Tevoul Yom, chapitre 2, michna 6. Tout ce chapitre tourne autour de la question du hibour, la connexion. Un tevoul yom (celui qui s'est immergé mais doit encore attendre la tombée de la nuit pour être pleinement tahor) rend la teroumah et le kodech passoul dès qu'il les touche ; tout dépend donc de la définition exacte de ce qu'il a touché : lorsque plusieurs portions de nourriture se trouvent ensemble, forment-elles un seul et même aliment, de sorte que le contact avec une partie disqualifie le tout, ou bien chaque portion constitue-t-elle une entité à part ? Notre michna applique cela à une marmite de légumineuses cuites, puis à de l'huile posée sur du vin.

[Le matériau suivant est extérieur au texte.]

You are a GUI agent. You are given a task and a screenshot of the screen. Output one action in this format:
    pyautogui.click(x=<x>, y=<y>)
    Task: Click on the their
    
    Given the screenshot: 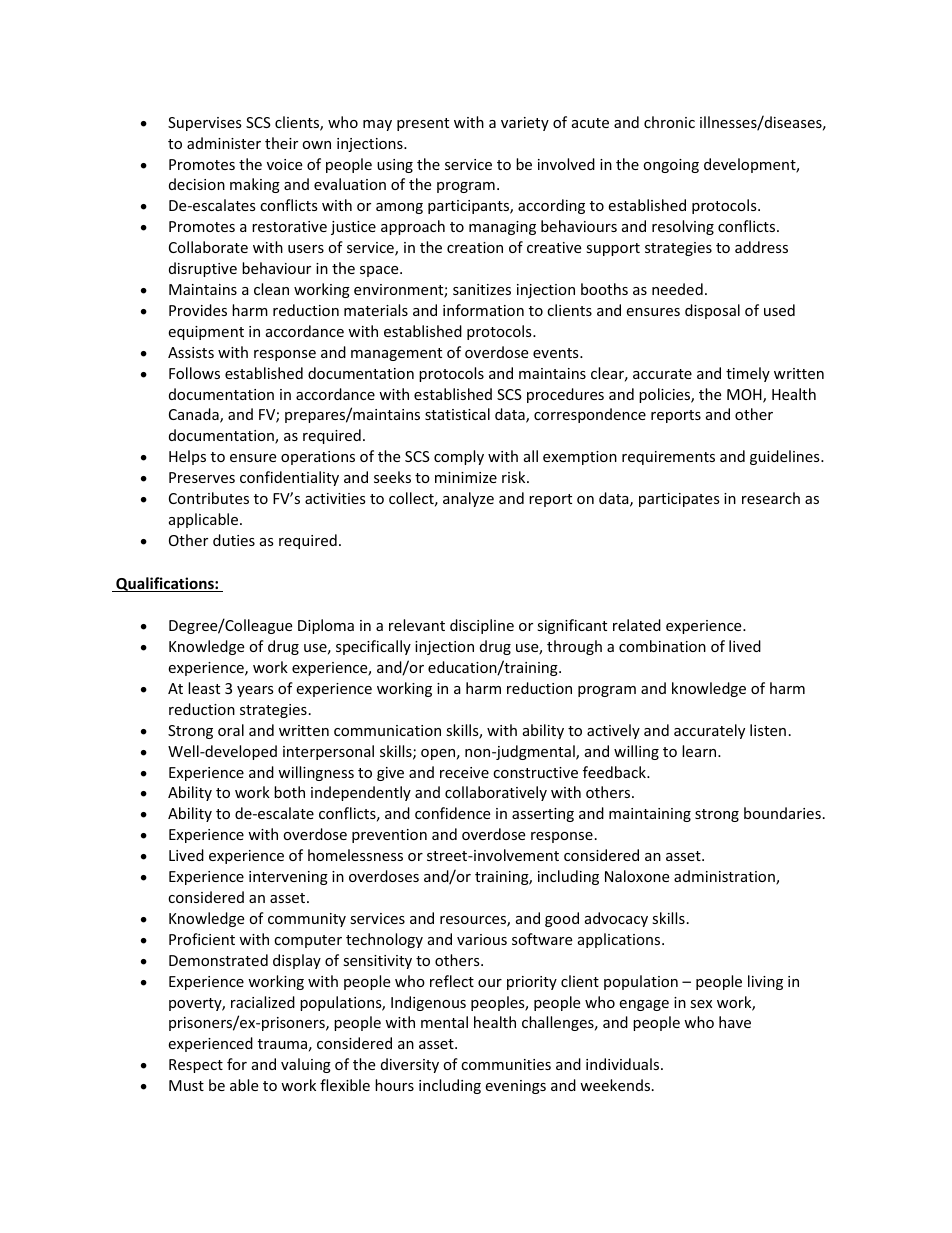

« Ma'assé kedéra bekitniyos », un plat de légumineuses que l'on a fait cuire dans une marmite. La michna distingue maintenant deux états. D'abord, « bizman chehein peroudin » : tant que les grains restent séparés les uns des autres, chacun de son côté, « einan hibour », il n'y a aucune connexion entre eux. Le contact avec un seul grain s'arrête donc là et ne se transmet pas aux grains voisins dans la marmite.
« Bizman chehein gouch, hibour. » Mais s'ils se sont pris ensemble en une seule masse compacte, ils sont considérés comme connectés, et toucher une partie de cette masse rend la masse entière passoul.
« Im hayou gouchim harbé, haré eilou yimanou. » S'il y avait plusieurs masses de ce genre dans la marmite, elles sont comptées comme des entités distinctes. Chaque masse tient debout par elle-même, et donc toucher l'une d'elles ne rend pas la suivante passoul.
Vient ensuite un second cas. « Chémen chehou tzaf », de l'huile qui flotte, « al gabei hayayin », à la surface du vin. Ici, la règle est : « venaga tevoul yom bachémen, lo passal éla hachémen. » Si le tevoul yom porte la main sur la couche d'huile, seule l'huile devient passoul, tandis que le vin qui se trouve en dessous reste intact. Pourquoi ? Parce que personne ne souhaite voir ces deux liquides mélangés. Chacun est destiné à rester à part, et puisqu'ils ne sont pas voués à se fondre l'un dans l'autre, la halakha ne les considère pas comme un seul aliment.
« Rebbi Yo'hanan ben Nouri omer : chneihem hibour zé lazé. » Rebbi Yo'hanan ben Nouri tranche autrement. Selon lui, l'huile et le vin se joignent bel et bien en une seule unité, si bien qu'un contact avec l'huile qui flotte se répercute vers le bas et laisse aussi le vin passoul.
Les deux moitiés de la michna enseignent la même mesure : la connexion dépend de la question de savoir si des aliments sont réellement devenus un seul corps. Des légumineuses éparses restent des individus, une masse figée est un seul aliment, plusieurs masses sont plusieurs aliments, et une huile destinée à rester séparée du vin qui la porte est jugée pour elle-même.